Infoway’s development of the e-health certification process has been welcomed by ICW. The company said it would participate in the “formal certification process” for its own products.

In the U.S., the new administration’s stimulus package recently allotted US$17 billion to healthcare.

These funds have “changed the level of interest in hospitals and doctors across America in a fairly significant way,” said Gingrich during a press conference at the ICW event.

Financial drain, huge gain

The $17 billion will just be a start for most hospitals and physicians, according to Erika Skula, chief financial officer at Manchester Memorial Hospital in Kentucky.

The 63-bed hospital went live with the Cerner system in February 2007, but started preparing in February 2006.

For a small 100-bed hospital, the cost to implement an entire EHR system is close to $1.5 million, said Skula.

Part of a 36-hospital system based in Florida, Manchester Memorial is one of few U.S. hospitals to have a fully-implemented electronic system.

Skula said investment in such a system extends beyond the software costs.  It includes “buying technical assistance [and] the financial impact of having to prepare your staff.”  

The hospital spent ten months on prep work, including four months training staff as end users, another four to build the software, and a two-month testing period.

“We were simulating actual clinical cases and flowing them through the software to make sure everything worked and there wasn’t anything we missed.”   

Skula admitted the system was a “huge drain” financially, but said the hospital noticed a side benefit when it began catching missed billing items.

“In our old system, when we would bill patients for various procedures, it would be easy to miss a charge for one little piece of their visit.”  

In the U.S., everything is billed separately, so a small procedure can be easily overlooked, she said. But with Cerner, everything is keyed in and has to be signed off.

In the very first year, she said, the hospital saw more charges being billed and measured that. She estimates the positive financial impact of all these charges being picked up and billed is around $200,000.  

The main benefit, however, is real time health information.

“Patient records are available instantly,” Skula said. “You don’t have to wait for labs to send you the results before making a decision about patient care … that’s a very strong plus for [EHRs].”

A big challenge – apart from costs – is getting people to use the system.

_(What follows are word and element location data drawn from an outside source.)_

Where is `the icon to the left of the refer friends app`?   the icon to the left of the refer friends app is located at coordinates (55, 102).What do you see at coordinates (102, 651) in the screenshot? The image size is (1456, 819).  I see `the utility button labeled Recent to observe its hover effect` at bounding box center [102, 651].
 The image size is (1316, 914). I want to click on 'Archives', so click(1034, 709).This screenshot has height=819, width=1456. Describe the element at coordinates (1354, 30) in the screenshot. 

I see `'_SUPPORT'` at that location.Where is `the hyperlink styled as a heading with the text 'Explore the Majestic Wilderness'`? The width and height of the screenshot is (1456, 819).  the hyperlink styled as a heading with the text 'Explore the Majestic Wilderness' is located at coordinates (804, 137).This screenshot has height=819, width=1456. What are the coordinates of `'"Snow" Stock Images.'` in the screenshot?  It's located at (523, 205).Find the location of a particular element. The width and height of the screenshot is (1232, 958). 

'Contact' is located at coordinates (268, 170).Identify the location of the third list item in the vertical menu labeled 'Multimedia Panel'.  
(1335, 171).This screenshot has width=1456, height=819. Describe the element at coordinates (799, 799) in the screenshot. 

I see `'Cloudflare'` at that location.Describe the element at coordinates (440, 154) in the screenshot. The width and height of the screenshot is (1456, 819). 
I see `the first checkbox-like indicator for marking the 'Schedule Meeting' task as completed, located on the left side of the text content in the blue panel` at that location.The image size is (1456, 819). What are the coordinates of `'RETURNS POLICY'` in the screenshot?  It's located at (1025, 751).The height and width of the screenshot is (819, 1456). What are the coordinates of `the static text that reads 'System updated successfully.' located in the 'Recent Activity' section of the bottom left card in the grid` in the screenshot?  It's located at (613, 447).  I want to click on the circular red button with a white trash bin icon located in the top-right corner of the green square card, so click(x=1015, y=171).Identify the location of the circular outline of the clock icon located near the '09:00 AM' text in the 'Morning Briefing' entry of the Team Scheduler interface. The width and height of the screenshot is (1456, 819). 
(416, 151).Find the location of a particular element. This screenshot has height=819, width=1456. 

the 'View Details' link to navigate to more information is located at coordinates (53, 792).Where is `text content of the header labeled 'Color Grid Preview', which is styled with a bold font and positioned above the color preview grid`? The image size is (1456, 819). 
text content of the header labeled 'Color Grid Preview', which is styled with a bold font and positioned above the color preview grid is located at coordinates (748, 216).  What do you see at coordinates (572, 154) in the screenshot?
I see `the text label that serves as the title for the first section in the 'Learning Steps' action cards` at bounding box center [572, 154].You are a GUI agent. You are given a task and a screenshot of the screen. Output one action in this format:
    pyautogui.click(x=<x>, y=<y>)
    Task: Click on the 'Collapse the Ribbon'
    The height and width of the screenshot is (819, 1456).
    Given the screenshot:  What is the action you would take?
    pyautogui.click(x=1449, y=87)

Some people feel it’s more difficult just because they are used to picking up a pen and writing things out, rather than keying it straight into the computer, Skula said.

In her experience, it’s the physicians who are most resistant to change.   

Private sector contribution

While he’s convinced Canada’s healthcare system “works for us”, former New Brunswick Premier, McKenna believes much can be done to improve it.

For instance, healthcare would be considerably better of if it harnessed management tools used in the private sector, he said.

McKenna cited TD Bank’s use of measuring tools to assess quality of service. TD, he noted, performs 4,000 customer service surveys each night to measure customer service.

He contrasted this with the Canadian healthcare sector that doesn’t measure customer experience. Lack of competition, he suggested, is the most likely reason for this. “There’s no other place to go.”   

Measuring the employee experience is also important, he said.

Integration between disparate systems and bodies is also challenge, according to another panelist.   

Various players and systems in the healthcare sector don’t talk to one another, and companies trying to solve this issue often fail, according to ICW’s Reuschel.  

It took his firm a while to develop a master plan of how various pieces of the puzzle pieces work together, but ICW now provides products to integrate various hospital systems.

It also offers the ICW Developer Network for those “seeking to connect isolated healthcare IT applications.”